:: Materials provided

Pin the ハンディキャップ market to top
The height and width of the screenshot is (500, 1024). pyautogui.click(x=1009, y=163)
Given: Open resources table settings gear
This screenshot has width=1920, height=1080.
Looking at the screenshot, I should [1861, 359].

::::
:: Materials provided

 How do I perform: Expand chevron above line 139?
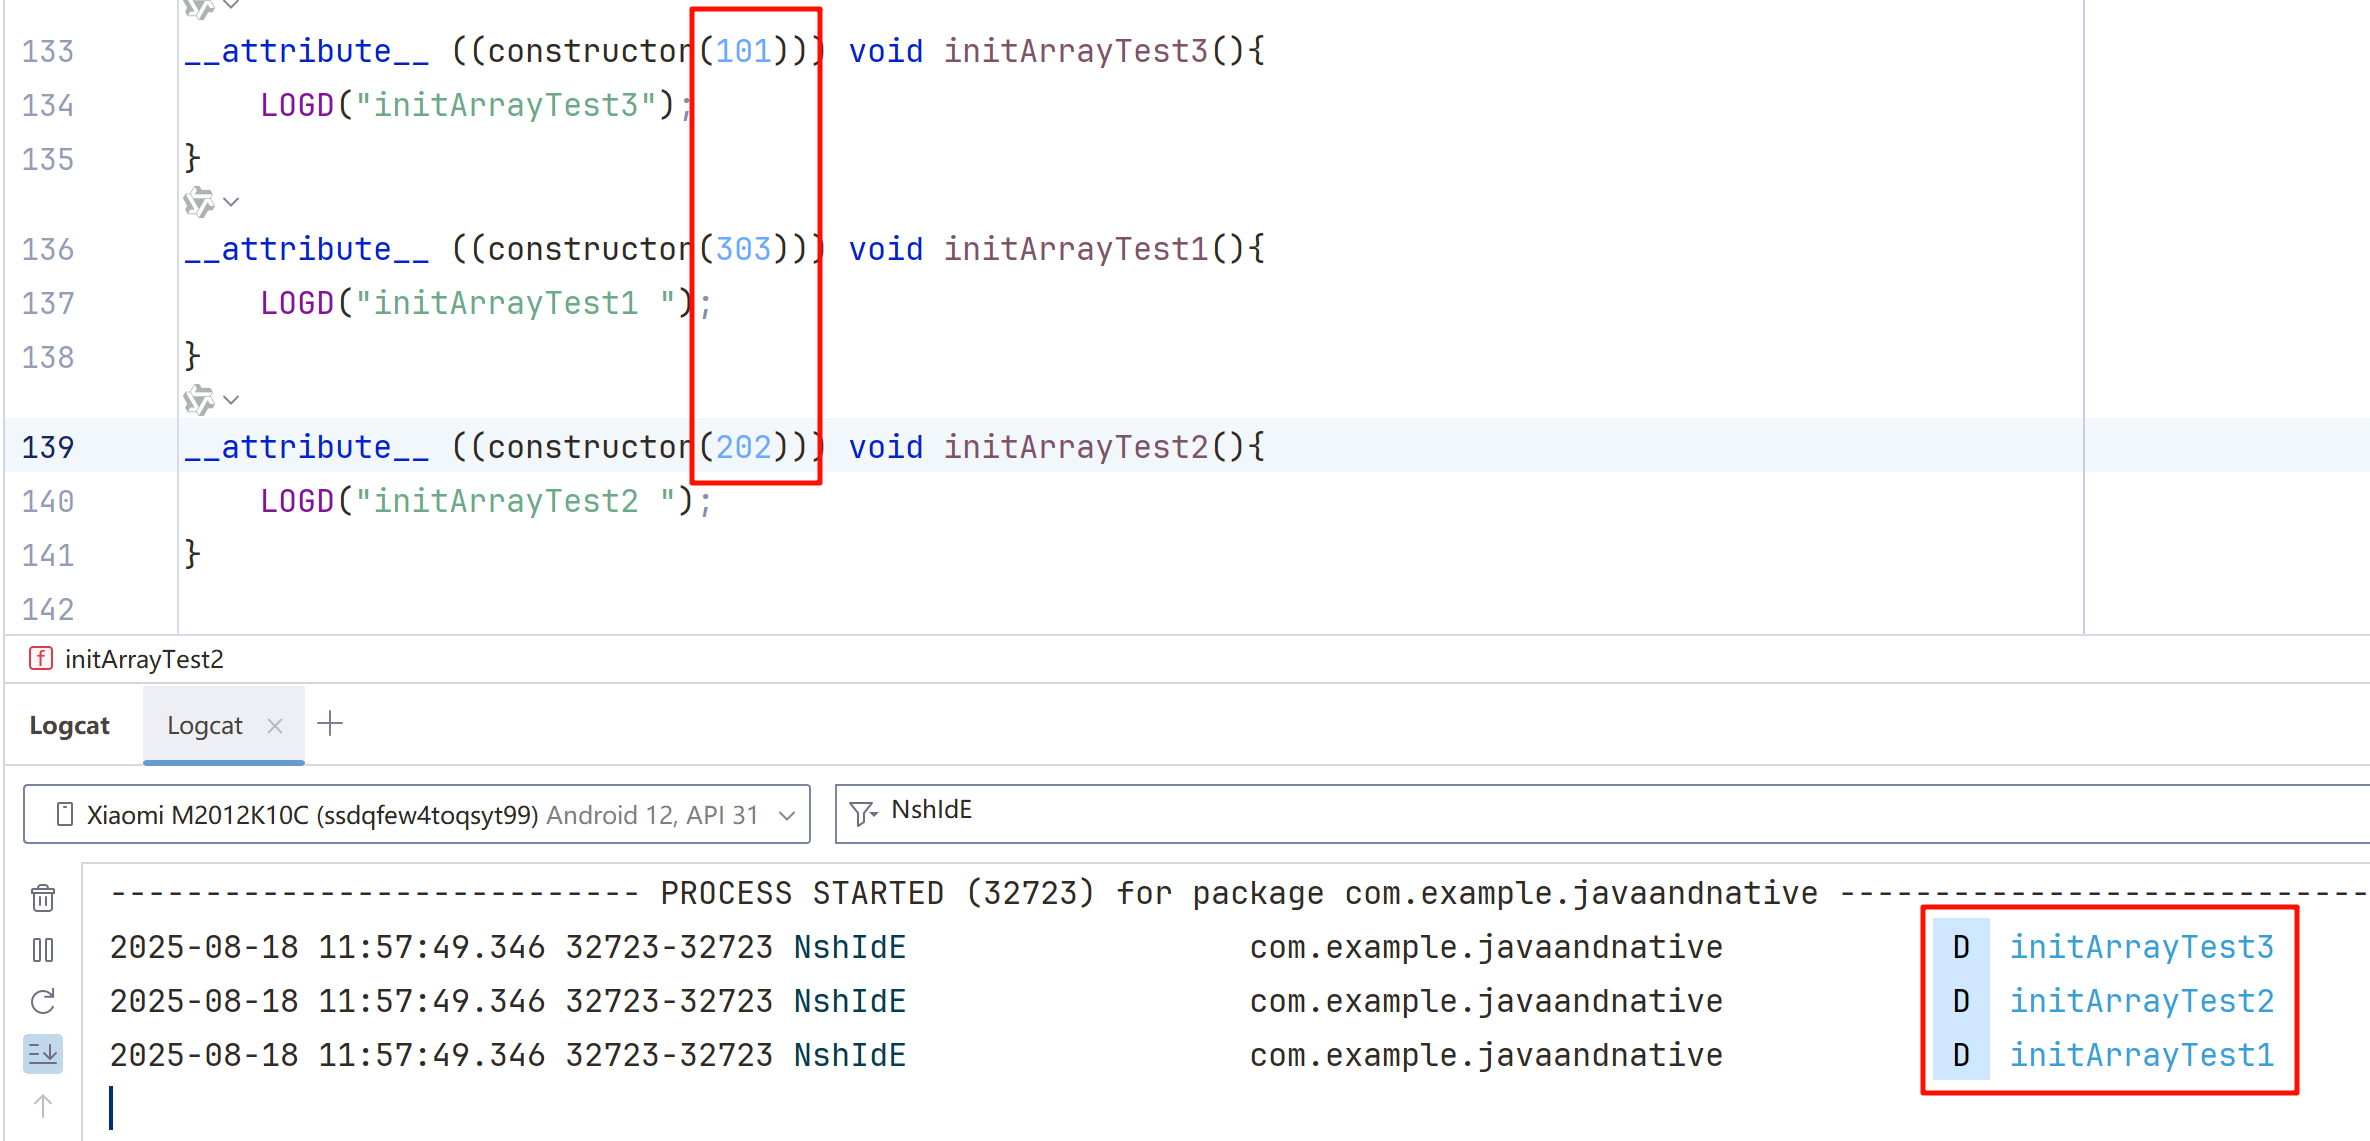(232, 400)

::::

Required work ::
Return, word for word, the records that begin with the line containing "Pin the ハンディキャップ market to top" and end with the line containing "Looking at the", including both of those lines.

Response for this exercise ::
Pin the ハンディキャップ market to top
The height and width of the screenshot is (500, 1024). pyautogui.click(x=1009, y=163)
Given: Open resources table settings gear
This screenshot has width=1920, height=1080.
Looking at the screenshot, I should [1861, 359].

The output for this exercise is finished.